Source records
* * * *

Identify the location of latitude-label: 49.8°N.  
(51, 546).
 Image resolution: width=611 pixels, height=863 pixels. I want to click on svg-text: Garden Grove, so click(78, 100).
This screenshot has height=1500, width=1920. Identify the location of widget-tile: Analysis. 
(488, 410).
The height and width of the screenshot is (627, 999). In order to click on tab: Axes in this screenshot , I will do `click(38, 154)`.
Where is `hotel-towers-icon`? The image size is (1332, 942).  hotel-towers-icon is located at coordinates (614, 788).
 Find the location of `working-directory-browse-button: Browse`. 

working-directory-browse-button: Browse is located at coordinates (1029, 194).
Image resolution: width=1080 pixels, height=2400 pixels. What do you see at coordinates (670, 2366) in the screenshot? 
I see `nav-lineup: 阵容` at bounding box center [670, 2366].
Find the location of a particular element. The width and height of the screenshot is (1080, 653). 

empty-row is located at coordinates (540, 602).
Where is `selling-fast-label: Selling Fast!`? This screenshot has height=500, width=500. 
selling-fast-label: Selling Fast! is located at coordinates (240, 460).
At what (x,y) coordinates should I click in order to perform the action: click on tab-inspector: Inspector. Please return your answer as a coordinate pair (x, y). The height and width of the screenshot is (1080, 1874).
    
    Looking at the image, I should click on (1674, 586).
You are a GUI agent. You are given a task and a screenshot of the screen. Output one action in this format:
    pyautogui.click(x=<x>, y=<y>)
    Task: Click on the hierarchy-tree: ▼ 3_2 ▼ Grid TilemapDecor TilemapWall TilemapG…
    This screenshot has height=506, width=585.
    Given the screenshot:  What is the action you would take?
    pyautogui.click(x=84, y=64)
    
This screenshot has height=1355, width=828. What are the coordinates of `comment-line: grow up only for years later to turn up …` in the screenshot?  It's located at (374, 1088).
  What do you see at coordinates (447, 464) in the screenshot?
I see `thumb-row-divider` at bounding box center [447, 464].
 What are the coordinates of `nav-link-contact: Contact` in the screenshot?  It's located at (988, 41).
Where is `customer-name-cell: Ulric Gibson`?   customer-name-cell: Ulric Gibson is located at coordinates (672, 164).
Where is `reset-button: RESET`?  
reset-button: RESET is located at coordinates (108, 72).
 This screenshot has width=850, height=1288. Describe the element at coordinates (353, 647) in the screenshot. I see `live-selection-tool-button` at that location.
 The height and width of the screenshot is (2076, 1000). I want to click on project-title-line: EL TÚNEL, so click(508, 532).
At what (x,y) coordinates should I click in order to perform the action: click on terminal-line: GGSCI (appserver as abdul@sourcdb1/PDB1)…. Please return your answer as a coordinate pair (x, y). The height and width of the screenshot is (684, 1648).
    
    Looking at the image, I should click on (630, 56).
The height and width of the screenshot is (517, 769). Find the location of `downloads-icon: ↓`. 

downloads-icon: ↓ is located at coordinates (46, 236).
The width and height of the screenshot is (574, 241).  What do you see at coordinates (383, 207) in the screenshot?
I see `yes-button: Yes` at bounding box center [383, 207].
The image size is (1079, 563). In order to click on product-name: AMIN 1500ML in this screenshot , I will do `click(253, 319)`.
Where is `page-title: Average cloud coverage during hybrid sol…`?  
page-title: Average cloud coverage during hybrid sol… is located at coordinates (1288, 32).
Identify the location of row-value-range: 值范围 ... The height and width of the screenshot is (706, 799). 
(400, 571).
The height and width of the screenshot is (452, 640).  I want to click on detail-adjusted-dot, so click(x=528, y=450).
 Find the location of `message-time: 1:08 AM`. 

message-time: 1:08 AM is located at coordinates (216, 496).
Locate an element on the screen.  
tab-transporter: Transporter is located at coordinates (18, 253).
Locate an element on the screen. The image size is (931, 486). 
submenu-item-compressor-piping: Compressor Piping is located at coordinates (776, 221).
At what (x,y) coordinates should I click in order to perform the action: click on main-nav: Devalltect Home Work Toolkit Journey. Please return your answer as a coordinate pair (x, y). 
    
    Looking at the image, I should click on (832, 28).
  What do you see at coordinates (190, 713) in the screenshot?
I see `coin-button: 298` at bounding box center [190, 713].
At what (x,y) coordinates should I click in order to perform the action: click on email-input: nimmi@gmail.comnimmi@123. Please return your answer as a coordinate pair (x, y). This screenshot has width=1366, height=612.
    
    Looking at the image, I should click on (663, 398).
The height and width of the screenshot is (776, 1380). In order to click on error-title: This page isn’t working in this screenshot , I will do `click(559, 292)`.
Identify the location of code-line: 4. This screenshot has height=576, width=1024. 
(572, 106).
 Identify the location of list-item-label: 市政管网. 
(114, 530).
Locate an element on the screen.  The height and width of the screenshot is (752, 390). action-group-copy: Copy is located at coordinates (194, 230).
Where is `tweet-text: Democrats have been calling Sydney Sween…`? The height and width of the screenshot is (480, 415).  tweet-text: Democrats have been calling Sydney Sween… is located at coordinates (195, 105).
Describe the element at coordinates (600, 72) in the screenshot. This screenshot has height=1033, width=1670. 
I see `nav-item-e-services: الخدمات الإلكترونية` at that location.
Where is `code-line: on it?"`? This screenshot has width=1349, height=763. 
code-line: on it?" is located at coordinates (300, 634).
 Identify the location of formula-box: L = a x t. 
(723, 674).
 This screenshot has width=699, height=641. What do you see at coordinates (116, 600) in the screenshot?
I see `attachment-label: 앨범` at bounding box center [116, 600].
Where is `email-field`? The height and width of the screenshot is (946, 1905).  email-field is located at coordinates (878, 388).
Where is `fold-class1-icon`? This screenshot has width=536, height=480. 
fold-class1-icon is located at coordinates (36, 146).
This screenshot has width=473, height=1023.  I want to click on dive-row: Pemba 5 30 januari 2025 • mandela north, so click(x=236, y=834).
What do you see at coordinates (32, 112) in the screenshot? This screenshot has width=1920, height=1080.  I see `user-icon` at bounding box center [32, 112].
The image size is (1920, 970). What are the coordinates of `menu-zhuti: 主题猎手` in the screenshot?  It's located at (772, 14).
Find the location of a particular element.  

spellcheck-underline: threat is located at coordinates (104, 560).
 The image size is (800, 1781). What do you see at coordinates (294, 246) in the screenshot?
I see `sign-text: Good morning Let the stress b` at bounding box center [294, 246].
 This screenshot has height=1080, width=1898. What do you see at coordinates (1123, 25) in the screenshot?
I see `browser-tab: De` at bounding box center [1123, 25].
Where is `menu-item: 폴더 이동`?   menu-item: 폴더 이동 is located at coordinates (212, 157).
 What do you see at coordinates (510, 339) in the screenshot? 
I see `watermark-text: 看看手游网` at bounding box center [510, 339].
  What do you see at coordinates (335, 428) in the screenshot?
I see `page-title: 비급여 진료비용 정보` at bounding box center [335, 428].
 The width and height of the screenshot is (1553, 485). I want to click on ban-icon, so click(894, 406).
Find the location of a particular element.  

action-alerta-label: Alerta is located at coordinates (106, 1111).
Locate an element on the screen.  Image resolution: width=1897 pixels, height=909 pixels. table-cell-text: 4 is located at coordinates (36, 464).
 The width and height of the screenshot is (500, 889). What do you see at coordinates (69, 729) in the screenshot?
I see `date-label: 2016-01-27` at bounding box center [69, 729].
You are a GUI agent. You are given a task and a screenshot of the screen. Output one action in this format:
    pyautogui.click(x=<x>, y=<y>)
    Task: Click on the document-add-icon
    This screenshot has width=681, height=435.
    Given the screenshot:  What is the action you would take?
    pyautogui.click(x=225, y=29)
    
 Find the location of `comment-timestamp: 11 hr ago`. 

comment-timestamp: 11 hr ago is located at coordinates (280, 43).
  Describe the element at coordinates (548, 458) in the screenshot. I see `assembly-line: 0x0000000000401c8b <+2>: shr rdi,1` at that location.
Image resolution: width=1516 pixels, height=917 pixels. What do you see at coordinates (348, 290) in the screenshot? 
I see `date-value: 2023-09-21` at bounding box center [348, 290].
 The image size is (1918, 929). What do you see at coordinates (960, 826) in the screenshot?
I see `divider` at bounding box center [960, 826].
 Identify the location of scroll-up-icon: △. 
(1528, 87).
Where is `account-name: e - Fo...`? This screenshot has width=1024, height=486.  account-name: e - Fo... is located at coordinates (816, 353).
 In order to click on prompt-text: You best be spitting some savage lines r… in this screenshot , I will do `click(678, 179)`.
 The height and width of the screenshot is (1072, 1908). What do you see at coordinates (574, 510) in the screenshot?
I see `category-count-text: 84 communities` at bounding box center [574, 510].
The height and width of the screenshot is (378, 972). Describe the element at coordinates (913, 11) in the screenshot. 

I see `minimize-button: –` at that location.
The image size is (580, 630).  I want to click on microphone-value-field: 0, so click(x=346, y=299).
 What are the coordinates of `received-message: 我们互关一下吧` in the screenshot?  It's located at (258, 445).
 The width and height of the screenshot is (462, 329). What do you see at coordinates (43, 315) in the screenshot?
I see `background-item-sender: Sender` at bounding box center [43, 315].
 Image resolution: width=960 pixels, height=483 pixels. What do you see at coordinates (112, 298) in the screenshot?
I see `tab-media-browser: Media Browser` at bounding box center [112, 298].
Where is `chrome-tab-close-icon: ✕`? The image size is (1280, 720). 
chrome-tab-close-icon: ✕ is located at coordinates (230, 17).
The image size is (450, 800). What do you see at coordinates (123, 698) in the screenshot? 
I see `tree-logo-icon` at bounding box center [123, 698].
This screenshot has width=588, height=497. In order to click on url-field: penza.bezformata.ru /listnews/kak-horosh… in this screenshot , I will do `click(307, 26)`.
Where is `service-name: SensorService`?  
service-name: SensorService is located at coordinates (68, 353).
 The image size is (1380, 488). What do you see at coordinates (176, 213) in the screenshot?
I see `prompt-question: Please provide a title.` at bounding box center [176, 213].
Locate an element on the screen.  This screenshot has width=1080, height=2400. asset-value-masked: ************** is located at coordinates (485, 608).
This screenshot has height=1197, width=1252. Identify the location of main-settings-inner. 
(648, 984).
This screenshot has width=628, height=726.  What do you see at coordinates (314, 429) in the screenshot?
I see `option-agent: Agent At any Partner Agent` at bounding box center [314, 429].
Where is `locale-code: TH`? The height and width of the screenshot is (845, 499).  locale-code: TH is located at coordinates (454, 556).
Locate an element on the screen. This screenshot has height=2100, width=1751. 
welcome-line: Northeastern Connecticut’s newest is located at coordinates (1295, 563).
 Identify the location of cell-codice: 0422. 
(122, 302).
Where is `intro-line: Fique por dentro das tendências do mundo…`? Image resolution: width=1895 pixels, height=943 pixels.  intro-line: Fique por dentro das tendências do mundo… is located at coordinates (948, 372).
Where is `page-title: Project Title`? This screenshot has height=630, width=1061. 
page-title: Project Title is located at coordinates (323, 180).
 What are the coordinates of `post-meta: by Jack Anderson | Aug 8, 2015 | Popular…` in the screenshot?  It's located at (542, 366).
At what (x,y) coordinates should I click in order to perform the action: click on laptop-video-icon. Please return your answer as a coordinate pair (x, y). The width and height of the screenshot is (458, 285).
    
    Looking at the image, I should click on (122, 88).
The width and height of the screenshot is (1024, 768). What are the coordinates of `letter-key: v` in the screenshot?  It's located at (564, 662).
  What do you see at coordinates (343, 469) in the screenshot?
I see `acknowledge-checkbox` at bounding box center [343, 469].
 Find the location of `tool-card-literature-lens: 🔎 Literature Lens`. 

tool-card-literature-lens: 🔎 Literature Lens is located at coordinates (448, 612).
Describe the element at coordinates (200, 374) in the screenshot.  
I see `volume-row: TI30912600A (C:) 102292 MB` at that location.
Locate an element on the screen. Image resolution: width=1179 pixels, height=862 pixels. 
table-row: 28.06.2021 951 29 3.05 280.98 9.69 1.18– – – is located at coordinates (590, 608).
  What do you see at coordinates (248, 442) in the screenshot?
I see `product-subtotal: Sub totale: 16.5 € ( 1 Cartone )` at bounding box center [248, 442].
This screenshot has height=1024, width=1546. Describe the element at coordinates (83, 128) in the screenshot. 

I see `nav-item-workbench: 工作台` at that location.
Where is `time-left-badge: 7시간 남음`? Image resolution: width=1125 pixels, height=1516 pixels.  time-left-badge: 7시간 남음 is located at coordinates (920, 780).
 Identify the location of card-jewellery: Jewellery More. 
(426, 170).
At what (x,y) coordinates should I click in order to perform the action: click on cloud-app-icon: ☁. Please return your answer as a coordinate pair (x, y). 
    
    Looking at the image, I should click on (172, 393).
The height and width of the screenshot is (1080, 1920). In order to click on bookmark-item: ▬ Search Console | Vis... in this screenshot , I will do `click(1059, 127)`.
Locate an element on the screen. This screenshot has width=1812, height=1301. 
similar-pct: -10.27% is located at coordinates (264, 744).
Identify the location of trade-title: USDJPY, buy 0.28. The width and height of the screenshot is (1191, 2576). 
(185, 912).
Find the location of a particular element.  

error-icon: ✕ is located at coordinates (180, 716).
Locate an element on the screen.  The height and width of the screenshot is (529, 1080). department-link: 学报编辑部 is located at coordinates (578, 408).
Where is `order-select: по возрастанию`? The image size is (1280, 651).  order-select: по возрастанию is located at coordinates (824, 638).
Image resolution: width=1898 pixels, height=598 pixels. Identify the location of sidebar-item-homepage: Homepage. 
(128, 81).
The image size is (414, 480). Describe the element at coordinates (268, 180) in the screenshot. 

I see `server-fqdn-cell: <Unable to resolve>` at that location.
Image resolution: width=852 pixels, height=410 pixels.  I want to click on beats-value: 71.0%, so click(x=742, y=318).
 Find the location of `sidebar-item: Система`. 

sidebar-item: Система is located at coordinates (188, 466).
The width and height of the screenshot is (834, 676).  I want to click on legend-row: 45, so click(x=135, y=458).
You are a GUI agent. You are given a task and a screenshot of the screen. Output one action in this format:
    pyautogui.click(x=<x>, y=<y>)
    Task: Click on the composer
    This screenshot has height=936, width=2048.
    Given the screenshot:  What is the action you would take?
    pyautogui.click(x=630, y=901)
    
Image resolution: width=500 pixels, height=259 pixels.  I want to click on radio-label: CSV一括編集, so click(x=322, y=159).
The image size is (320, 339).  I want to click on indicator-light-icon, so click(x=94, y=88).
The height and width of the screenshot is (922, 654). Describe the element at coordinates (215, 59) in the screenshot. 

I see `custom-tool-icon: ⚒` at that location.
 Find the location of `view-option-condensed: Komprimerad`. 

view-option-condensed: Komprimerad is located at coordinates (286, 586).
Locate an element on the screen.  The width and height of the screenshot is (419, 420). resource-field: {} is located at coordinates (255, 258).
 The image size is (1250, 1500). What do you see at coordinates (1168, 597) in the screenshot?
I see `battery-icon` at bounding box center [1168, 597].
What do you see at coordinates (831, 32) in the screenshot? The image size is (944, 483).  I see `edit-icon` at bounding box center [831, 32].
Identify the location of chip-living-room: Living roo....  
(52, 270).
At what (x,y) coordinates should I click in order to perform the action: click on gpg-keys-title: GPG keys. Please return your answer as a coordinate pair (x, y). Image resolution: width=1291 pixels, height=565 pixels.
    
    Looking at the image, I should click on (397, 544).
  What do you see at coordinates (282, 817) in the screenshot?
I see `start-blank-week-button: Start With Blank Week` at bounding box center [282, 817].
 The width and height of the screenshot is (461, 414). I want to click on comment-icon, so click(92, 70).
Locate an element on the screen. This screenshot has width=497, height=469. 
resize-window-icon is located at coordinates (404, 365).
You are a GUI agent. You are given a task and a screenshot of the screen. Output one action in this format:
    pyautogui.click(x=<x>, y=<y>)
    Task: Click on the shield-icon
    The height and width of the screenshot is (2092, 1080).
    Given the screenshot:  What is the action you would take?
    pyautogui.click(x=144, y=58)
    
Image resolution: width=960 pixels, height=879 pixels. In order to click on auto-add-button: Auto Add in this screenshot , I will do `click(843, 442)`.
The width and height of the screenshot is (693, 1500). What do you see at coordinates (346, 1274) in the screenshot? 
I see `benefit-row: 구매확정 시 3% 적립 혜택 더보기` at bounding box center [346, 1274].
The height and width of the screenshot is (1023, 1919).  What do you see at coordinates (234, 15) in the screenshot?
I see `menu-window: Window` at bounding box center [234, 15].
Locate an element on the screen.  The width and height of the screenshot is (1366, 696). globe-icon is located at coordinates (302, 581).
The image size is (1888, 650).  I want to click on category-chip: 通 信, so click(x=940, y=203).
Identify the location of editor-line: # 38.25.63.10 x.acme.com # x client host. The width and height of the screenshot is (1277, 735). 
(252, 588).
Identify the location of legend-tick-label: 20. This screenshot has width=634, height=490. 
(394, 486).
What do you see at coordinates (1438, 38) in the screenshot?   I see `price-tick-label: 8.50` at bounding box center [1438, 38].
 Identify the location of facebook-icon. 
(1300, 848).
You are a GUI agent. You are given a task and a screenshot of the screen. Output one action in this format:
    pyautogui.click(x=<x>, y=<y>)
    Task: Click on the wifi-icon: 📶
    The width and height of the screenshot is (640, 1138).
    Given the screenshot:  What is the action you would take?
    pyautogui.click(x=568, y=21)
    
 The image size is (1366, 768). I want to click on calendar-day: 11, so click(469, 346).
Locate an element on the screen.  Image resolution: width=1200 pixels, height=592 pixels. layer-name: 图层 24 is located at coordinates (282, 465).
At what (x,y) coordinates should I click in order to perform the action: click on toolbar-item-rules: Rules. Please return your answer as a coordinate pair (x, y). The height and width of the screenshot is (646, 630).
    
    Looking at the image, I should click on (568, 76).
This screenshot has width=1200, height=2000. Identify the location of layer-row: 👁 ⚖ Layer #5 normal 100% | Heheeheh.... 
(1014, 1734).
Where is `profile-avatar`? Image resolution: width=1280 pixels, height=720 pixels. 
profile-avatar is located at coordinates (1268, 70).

* * * *

* **Problem to solve**
Select every line of the records above that contains the string "option".

* **Problem solution**
I see `option-agent: Agent At any Partner Agent` at bounding box center [314, 429].
 Find the location of `view-option-condensed: Komprimerad`. 
view-option-condensed: Komprimerad is located at coordinates (286, 586).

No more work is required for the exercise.